Endpoint security refers to securing endpoints, or end-user devices like desktops, laptops, and mobile devices. Endpoints serve as points of access to an enterprise network and create points of entry that can be exploited by malicious actors. Endpoint security software protects these points of entry from the risky activity and/or malicious attacks. Endpoint security or endpoint protection supplements an organization’s already existing centralized security measures with additional protection at endpoints on a network including user-operated mobile devices, laptops, servers, and desktop PCs. Endpoint security has evolved from traditional antivirus software to providing comprehensive protection from sophisticated malware and evolving zero-day threats.

It helps bridge the security gap that exists between a company network and the devices that are used by its workforce. Through the use of modern antivirus, firewalls, and a host of intrusion prevention systems, endpoint security can help:

֎ Detect, prevent, and respond to sophisticated endpoint threats by leveraging modern anti-virus, anti-malware, and anti-evasion capabilities.

֎ Prevent data loss that happens as a result of insider threats, poor email encryption, and poor network and user access controls.

֎ Protect businesses from a major security breach and catch security issues before they become a harmful threat to the company’s bottom line.

֎ Increase organizations’ security hygiene through a resilient and effective risk management strategy and a foundation of security core competencies.

How Does Endpoint Protection Work?

Endpoint security is the practice of safeguarding the data and workflows associated with the individual devices that connect to your network. Endpoint security works by allowing system administrators (in business applications) to control security for corporate endpoints using policy settings, depending on the types of protection or web access employees and systems require.

With every device, such as smartphones, tablets, and laptops, providing a large entry point for threats, endpoint security aims to adequately secure every endpoint in the network and block access attempts at these points of entry.  By making use of advanced security systems and software located on a centrally managed and accessible server or gateway within the network, it authenticates logins from the various endpoints while constantly updating device software when needed.

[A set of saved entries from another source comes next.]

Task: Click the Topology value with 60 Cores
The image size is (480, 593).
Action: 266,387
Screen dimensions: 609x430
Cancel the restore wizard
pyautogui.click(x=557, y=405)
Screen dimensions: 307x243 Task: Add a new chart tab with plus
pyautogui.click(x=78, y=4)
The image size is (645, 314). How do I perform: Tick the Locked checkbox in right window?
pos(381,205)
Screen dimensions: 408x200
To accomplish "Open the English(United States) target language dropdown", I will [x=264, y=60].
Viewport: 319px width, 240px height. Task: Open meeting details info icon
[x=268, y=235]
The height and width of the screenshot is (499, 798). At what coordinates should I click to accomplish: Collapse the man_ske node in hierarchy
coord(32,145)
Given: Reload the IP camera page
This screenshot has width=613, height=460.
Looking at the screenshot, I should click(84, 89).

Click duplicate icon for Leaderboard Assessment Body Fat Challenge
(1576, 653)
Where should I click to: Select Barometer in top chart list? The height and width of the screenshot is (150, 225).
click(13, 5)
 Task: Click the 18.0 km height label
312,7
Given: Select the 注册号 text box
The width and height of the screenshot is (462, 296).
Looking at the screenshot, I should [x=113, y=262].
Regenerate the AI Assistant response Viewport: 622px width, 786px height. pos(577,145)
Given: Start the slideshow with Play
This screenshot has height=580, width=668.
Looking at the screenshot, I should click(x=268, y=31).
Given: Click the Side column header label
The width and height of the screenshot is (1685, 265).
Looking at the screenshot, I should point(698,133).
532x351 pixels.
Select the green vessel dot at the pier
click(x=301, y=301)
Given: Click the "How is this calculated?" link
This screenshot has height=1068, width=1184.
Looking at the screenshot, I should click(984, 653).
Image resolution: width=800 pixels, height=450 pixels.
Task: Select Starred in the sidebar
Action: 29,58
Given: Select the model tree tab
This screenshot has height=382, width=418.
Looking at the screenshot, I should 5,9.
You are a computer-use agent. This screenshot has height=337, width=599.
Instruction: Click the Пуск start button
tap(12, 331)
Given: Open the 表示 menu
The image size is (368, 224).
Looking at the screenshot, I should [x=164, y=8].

Endpoint security mandates endpoint devices to meet a set of pre-established security standards prior to being granted network access. Such controlled access enables enterprises to maintain greater control over the ever-growing number of access points and more effectively block threats and unlawful access attempts to the corporate network. In addition to controlling access, endpoint security tools also offer capabilities for monitoring the network and blocking risky or malicious activities.

It encrypts enterprise data on endpoint devices as well as across individual folders, files, and removable storage devices. In the event of a breach, such encryption ensures enterprise data is protected against attack. In addition, endpoint protection also prevents unauthorized access or the use of applications that are unsafe or could open the doors to further vulnerabilities.

Why Is It Important to Have in Practice?

For organizations looking to safeguard their businesses from imminent threats, having an endpoint security practice in place is a must-have. With endpoint security, organizations can

֎ Leverage a robust protection suite to detect and respond to past, present, and future threats.

֎ Constantly scan endpoints for risks and drive threat intelligence reporting.

֎ Secure enterprise data available on mobile devices and ensure data is protected and prevent any misuse.

֎ Carry out effective threat modeling using advanced methodologies and frameworks and ensure advanced malware protection.

֎ Enable automated agent-based scanning to detect, prevent, and respond to threats.